Fed’s Waller says inclined at this point to cut rates in December
2024.12.02 15:52
By Howard Schneider
WASHINGTON (Reuters) – Federal Reserve Governor Christopher Waller said on Monday he was inclined to cut the benchmark interest rate at the Dec. 17-18 meeting as monetary policy remained restrictive enough to keep putting downward pressure on inflation, while the labor market was roughly in balance, something the Fed wants to maintain.
“Policy is still restrictive enough that an additional cut at our next meeting will not dramatically change the stance of monetary policy and allow ample scope to later slow the pace of rate cuts, if needed, to maintain progress toward our inflation target,” Waller said in comments at a central bank symposium organized by the American Institute for Economic Research.
At the same time Waller said upcoming data on jobs, inflation and consumer spending could still sway him to pause if it appears that progress on inflation is stalling.
“All of that information will help me decide whether to cut or skip. As of today, I am leaning toward continuing the work we have started in returning monetary policy to a more neutral setting” with continued rate cuts, said Waller, who has been a key voice in shaping the Fed’s response to inflation that erupted to a 40-year high in 2022.
The Fed began reducing interest rates in September with a half-point reduction, following that with a quarter-point cut in November.

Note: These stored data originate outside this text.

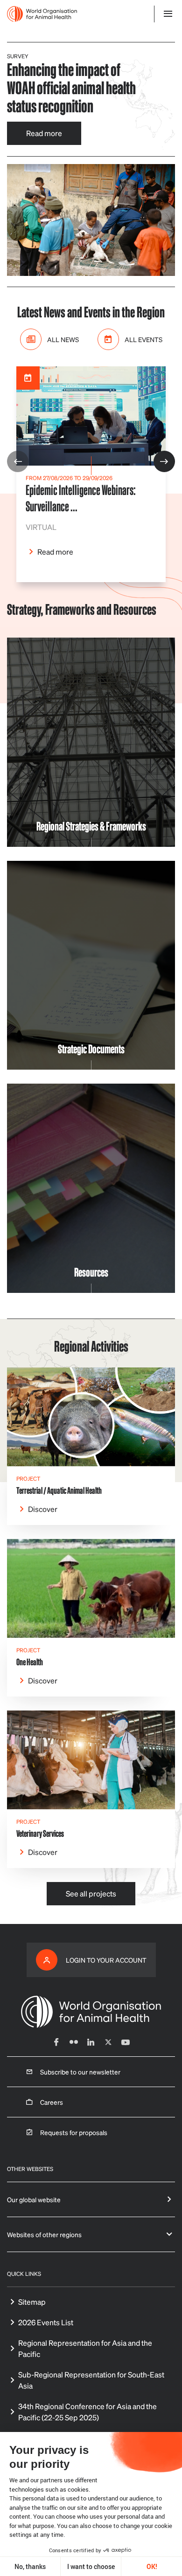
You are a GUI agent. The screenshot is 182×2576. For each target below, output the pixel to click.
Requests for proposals (73, 2132)
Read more (44, 133)
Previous (17, 461)
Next (164, 461)
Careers (51, 2102)
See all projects (91, 1893)
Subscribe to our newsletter (80, 2071)
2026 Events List (45, 2322)
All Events (143, 339)
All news (63, 339)
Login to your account (106, 1960)
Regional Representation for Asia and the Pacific (85, 2348)
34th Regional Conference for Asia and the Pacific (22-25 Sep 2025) (87, 2411)
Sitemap (32, 2302)
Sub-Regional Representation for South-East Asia (91, 2380)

A further quarter-point cut in December has been expected, but recent inflation data raised concern that progress may have stalled. One key measure, the personal consumption expenditures price index stripped of food and energy costs, has been mired in a range from 2.6% to 2.8% since May, well above the Fed’s 2% target.
“If the data we receive between today and the next meeting surprise in a way that suggests our forecasts of slowing inflation and a moderating but still-solid economy are wrong, then I will be supportive of holding the policy rate constant,” Waller said.
He said rates are also likely to continue falling next year, though the pace and degree of reduction remain to be determined. The Fed will issue new economic projections at its next meeting to show how far officials expect to cut their benchmark rate next year.
The rate is currently set in a range between 4.5% and 4.75%.
“The evidence is strong that policy continues to be significantly restrictive and that cutting again will only mean that we aren’t pressing on the brake pedal quite as hard,” Waller said. “I expect rate cuts to continue over the next year until we approach a more neutral setting of the policy rate.”
Recent data “tells a fairly consistent story over the past year about moderating demand relative to supply, consistent with continued progress toward 2% inflation and without an undesirable weakening in the labor market,” said Waller, a fitness buff who compared the Fed’s battle with inflation to a mixed martial arts fighter in that sport’s unique arena.
“Let me assure you that submission is inevitable — inflation isn’t getting out of the octagon,” Waller said.